Written instruction: Shift every coordinate in the answers by adding 47 to each number, then write all of the records out again with their requests included. Leave the pictures out.

Available data:
((
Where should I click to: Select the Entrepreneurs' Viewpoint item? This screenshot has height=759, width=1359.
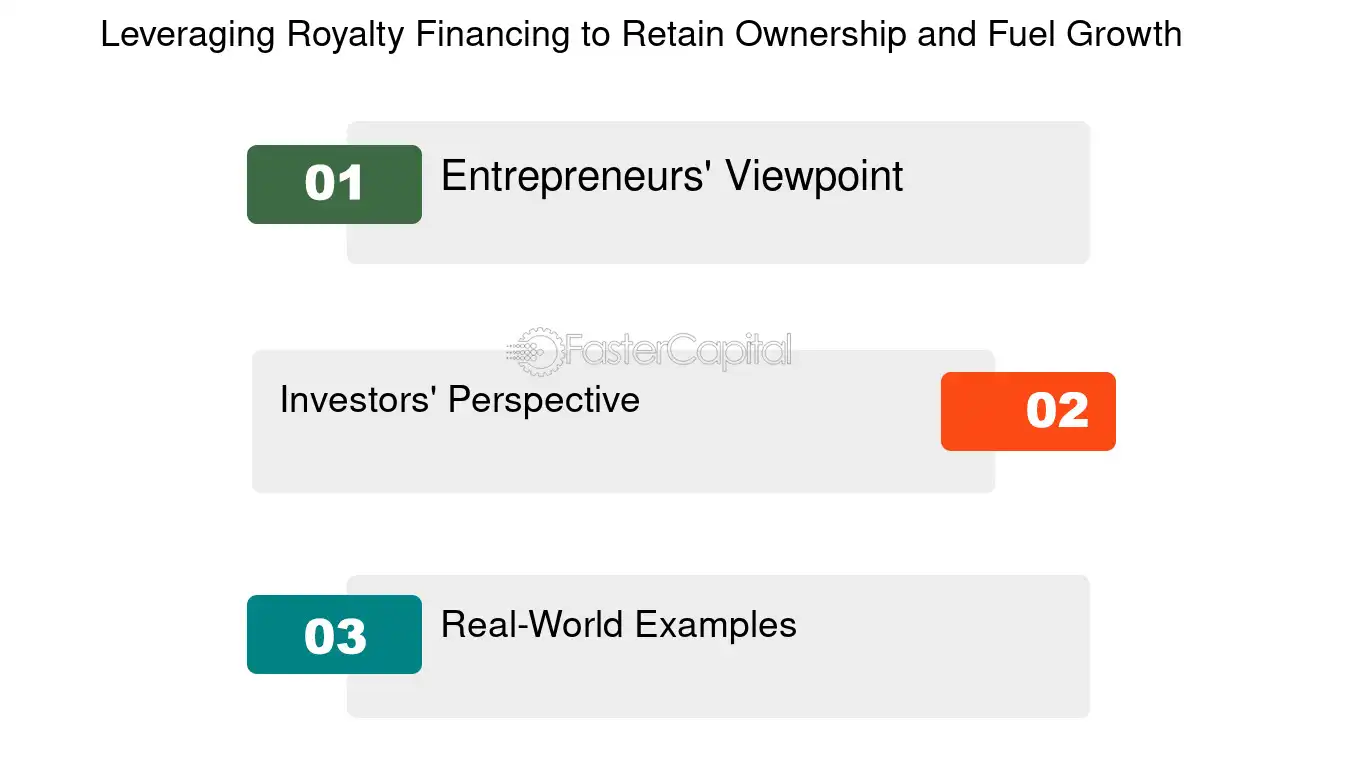[718, 193]
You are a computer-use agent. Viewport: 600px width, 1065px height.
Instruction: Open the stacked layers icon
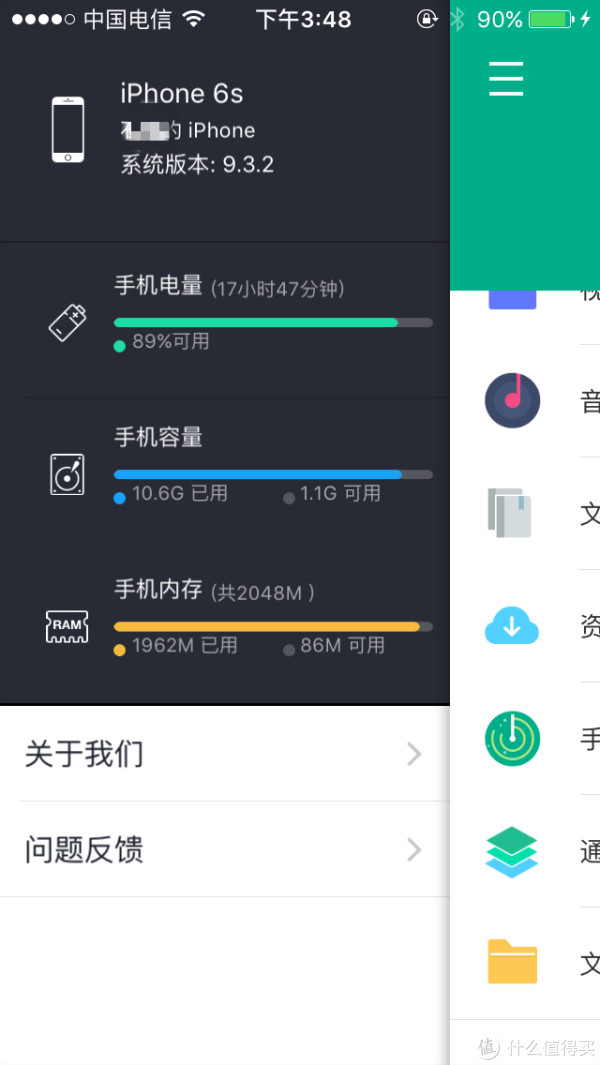[512, 852]
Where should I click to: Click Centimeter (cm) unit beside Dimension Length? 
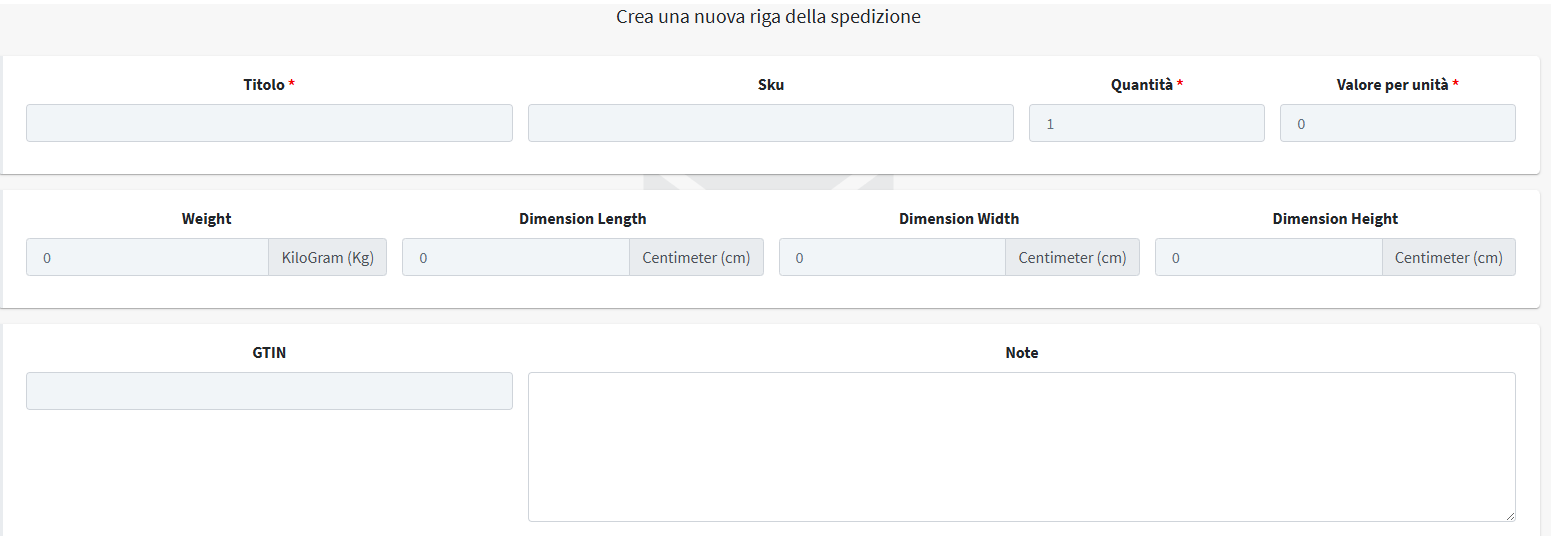coord(696,257)
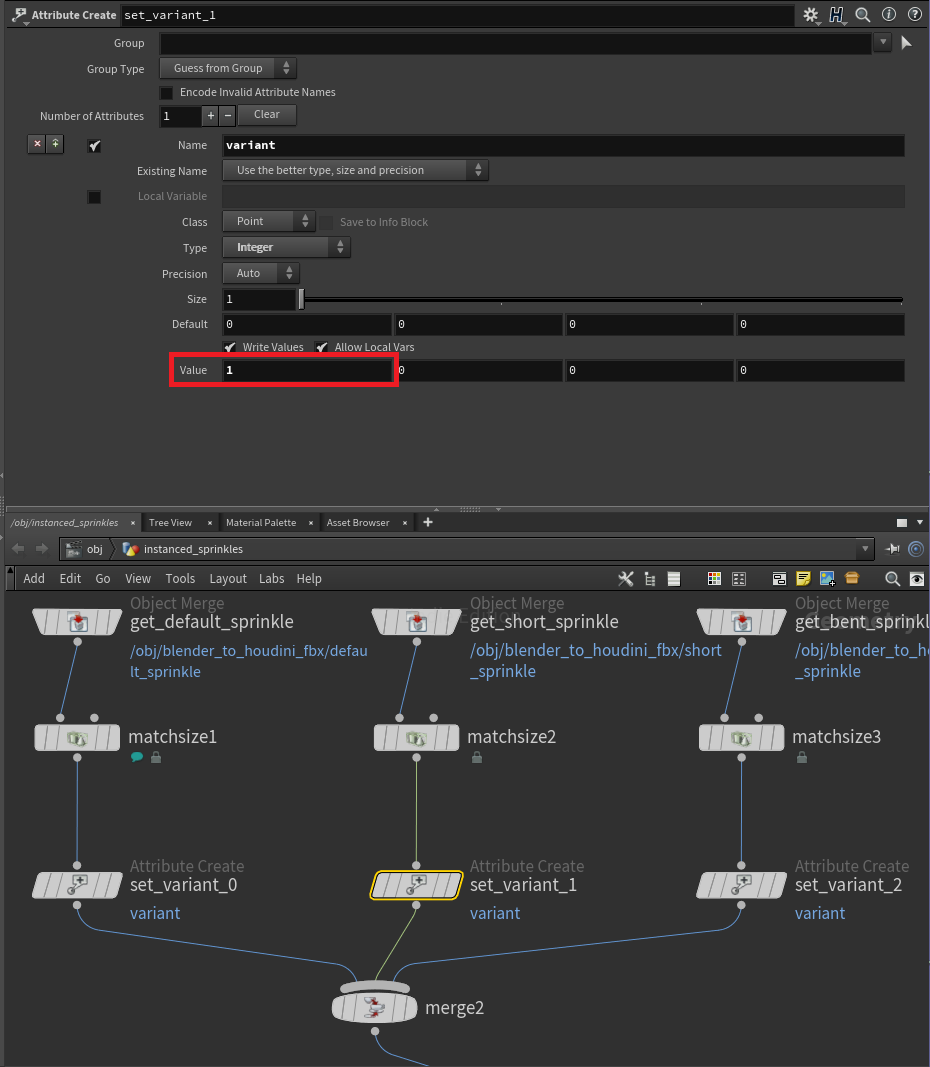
))
Expected answer:
Where should I click to: Select the Entrepreneurs' Viewpoint item? This screenshot has height=759, width=1359.
[765, 240]
You are a computer-use agent. Viewport: 600px width, 1065px height.
Instruction: Open the stacked layers icon
[559, 899]
Where should I click to: Click Centimeter (cm) unit beside Dimension Length? 
coord(743,304)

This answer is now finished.